From these examples, it can be appreciated that the broadcast list may be generated to support multiple topology types based on the programming of the filter bits (e.g., the ci and pi bits). The examples include a local QPI island containing only the requester; and a QPI island containing the requester and one other QPI agent which has a destination module ID differing from the requester by a single bit (either pi or ci). These examples may be extended to other topologies, such as but not limited to a QPI island with 3 other QPI agents with destination module IDS differing by a single pi, a single ci, and both the ci and pi bits, and so forth.
It should be understood that the examples discussed above are provided for purposes of illustration and are not intended to be limiting. Other embodiments will also be readily apparent to those having ordinary skill in the art after becoming familiar with the teachings herein. For example, other embodiments may not include each of the fields described above, and/or may include additional data fields. In other examples, the fields do not need to be maintained in any particular format. Still other embodiments are also contemplated.
Before continuing, it is noted that the exemplary systems discussed above are provided for purposes of illustration. Still other implementations are also contemplated. It is also noted that the exemplary program code described herein is illustrative of suitable program code which may be implemented for filtering broadcast recipients in a multiprocessing environment, and it is not intended to be limiting.
In operation 410, the method includes receiving a message generated in the multiprocessing environment at a management agent. The message may be received at the management agent from a processing unit, or the message may be received from an I/O chip. In either case, the message may be received at the management agent via one or more QPI link and a CPI.

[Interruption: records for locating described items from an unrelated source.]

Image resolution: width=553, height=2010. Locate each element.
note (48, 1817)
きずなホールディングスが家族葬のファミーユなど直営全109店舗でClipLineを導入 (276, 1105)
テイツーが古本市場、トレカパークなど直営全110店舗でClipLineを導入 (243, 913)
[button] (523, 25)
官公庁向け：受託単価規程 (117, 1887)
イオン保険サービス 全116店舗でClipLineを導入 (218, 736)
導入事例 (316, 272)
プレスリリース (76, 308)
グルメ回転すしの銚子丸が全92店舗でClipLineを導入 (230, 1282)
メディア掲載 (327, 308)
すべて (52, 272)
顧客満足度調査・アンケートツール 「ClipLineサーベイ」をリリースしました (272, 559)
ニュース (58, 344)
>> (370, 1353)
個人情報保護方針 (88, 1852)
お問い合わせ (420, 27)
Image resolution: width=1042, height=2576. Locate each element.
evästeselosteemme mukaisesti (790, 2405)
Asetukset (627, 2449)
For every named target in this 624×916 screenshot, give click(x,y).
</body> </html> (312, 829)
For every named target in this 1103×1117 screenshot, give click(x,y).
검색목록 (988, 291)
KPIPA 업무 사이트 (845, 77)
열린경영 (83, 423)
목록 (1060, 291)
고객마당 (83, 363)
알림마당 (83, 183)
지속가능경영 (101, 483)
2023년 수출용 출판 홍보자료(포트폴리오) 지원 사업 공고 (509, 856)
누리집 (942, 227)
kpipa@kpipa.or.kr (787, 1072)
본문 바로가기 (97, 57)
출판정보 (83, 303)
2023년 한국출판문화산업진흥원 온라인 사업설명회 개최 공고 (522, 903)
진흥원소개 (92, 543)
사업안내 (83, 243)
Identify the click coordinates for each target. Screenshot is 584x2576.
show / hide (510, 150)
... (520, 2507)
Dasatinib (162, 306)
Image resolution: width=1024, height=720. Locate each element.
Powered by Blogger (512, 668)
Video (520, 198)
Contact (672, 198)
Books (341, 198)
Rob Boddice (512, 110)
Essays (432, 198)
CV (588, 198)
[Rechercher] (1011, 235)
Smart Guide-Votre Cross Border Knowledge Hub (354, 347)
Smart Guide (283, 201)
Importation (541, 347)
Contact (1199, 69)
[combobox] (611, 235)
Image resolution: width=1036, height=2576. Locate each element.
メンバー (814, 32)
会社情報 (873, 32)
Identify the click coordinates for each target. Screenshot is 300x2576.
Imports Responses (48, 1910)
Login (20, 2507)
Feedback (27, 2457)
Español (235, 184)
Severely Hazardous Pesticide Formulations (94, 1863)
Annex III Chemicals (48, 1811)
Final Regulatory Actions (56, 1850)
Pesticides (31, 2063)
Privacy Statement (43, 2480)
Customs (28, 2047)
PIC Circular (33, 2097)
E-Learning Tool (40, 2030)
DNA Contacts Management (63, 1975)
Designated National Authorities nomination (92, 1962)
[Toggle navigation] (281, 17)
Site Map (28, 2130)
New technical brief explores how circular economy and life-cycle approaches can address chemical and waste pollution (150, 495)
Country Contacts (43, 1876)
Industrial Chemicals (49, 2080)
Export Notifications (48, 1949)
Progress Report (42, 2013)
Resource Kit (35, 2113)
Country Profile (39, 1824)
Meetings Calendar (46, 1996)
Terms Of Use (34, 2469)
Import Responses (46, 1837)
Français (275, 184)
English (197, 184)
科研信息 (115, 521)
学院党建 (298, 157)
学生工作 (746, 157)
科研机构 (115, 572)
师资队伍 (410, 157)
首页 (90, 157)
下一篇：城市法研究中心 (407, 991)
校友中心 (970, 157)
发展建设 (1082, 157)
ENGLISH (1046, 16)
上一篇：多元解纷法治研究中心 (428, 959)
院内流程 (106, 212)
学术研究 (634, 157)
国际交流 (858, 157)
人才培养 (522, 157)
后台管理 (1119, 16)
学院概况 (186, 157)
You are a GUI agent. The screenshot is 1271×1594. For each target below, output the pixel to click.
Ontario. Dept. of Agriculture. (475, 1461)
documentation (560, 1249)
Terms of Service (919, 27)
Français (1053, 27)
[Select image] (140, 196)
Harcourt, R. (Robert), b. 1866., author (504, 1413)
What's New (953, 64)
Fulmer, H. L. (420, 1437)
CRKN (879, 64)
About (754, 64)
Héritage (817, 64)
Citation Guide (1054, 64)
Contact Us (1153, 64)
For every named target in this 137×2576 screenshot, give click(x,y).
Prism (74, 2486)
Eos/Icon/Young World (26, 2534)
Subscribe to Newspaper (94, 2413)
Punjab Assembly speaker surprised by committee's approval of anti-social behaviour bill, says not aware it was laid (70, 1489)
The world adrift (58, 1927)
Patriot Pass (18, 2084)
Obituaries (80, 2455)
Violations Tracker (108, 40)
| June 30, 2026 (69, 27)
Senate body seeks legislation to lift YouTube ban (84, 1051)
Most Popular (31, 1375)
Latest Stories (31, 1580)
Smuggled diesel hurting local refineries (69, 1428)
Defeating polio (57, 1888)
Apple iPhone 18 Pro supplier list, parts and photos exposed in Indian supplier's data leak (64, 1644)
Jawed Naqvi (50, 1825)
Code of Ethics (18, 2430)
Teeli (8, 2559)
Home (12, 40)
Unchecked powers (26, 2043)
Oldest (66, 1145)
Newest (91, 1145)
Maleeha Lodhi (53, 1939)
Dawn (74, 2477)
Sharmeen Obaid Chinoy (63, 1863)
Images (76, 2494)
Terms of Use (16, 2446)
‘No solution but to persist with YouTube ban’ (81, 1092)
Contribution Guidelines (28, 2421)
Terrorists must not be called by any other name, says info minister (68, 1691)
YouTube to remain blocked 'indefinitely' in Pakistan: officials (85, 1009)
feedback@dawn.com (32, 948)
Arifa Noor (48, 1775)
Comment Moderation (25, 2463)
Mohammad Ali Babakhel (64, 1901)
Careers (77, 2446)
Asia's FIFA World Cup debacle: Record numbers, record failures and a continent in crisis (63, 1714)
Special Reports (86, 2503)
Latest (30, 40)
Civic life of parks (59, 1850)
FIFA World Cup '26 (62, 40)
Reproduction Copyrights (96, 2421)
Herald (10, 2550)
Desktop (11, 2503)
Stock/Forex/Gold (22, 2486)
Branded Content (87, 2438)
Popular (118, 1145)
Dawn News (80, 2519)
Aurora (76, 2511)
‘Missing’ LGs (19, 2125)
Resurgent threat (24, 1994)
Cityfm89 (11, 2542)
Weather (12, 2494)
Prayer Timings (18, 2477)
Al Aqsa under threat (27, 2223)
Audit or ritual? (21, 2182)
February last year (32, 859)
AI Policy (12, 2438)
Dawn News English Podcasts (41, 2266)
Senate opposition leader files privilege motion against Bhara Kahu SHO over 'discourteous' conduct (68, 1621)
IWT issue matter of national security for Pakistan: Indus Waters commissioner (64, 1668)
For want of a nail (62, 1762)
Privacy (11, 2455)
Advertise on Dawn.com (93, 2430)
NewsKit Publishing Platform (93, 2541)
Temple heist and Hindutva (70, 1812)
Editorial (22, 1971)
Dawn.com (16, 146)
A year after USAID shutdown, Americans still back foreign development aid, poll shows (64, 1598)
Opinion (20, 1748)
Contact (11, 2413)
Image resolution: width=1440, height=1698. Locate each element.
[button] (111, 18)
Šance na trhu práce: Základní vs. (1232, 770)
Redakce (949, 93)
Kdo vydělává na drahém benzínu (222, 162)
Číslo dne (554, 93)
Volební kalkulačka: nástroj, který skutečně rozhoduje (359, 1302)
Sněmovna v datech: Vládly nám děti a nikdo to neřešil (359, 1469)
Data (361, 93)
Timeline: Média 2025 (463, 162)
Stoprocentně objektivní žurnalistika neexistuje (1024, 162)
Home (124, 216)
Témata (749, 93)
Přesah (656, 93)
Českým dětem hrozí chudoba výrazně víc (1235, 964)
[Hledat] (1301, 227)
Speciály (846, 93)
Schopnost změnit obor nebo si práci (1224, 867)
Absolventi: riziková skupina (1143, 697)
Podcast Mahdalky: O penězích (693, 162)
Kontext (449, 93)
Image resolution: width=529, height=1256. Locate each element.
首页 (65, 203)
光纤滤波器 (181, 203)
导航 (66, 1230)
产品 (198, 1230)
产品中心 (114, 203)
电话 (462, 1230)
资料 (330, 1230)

In operation 420, the method includes determining which components in the multiprocessing environment already received the message. In an exemplary embodiment, the management agent may maintain a list of all components in the multiprocessing environment. The list may identify which components in the multiprocessing environment are directly connected to one another and therefore already received the message. In another exemplary embodiment, the management agent may identify QPI islands in the multiprocessing environment, wherein it is known that all components in each QPI island receive the message from directly from a component in that QPI island generating the message.
In operation 430, the method includes forwarding the message to only those components in the multiprocessing environment which did not already receive the message.
The operations shown and described herein are provided to illustrate exemplary embodiments of filtering broadcast recipients in a multiprocessing environment. It is noted that the operations are not limited to the ordering shown. For example, operations may be reversed or executed simultaneously. Still other operations may also be implemented.
In addition to the specific embodiments explicitly set forth herein, other aspects and implementations will be apparent to those skilled in the art from consideration of the specification disclosed herein. It is intended that the specification and illustrated implementations be considered as examples only, with a true scope and spirit of the following claims.